It's a strange one. I have been experimenting a little.
I was working with a single large [composite] document (176MB) that
showed the problem. So I took a subset of files containing the search
terms and created a smaller composite (8MB).
The small composite works correctly, as far as I can tell. So instead of
a large composite I shredded the all the individual files used to create
the large composite to see if it makes any difference. It doesn't. The
problem persists.
When working with the small composite I noticed too that the query
produces more [correct] results than when working with the large
composite. I noticed too that the large composite returns incorrect results.
For example, when searching for the phrase 'drug treatment', querying
the large composite document returned hits containing 'drug' AND
'treatment' and only one hit containing the sought phrase. Searching the
small composite returned 20 correct results for the sought phrase. (To
clarify: the large and small composites contain the same documents.)
I don't know if it's related, but I installed MonetDB4/XQuery on an
Ubuntu box and I cannot shred the large composite into the database
owing to a parsing error. This error, clearly, is not occurring under
Windows. I will try shredding the small composite on the Linux box.
(Incidentally, if files are added to the database in bulk using UNC
pathnames, e.g., <doc path="\\nas\public\export\" name="myfile.xml"/>
the files are shredded into the db but tijah:create-ft-index()
thereafter fails with a shred error because of the pathname.

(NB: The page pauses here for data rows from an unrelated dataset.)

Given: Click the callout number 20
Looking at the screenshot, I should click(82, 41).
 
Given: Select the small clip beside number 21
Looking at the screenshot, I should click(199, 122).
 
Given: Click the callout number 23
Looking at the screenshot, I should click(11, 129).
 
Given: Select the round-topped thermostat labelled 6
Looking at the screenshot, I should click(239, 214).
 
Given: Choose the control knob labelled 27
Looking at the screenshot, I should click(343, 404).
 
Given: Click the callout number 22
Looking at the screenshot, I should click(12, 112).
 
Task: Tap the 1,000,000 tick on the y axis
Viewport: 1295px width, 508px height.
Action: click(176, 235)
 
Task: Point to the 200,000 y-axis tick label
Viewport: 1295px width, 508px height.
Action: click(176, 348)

I guess
it's expecting Unix style pathnames. Although I question why the tijah
indexer cares about the pathname since the documents are in the db. I
will add this to the bug list.)
-- Roy
Henning Rode wrote:
sounds clearly like a bug. could you send me a short example document
that i can index and experiment with to find the bug?
-henning
Roy Walter wrote:
The following query:
tijah:queryall("//p[about(., 'drug treatment')]")
returns a number of results from my sample document. Some of these
results contain the phrase "drug misuse". The following query:
tijah:queryall("//p[about(., 'drug misuse')]")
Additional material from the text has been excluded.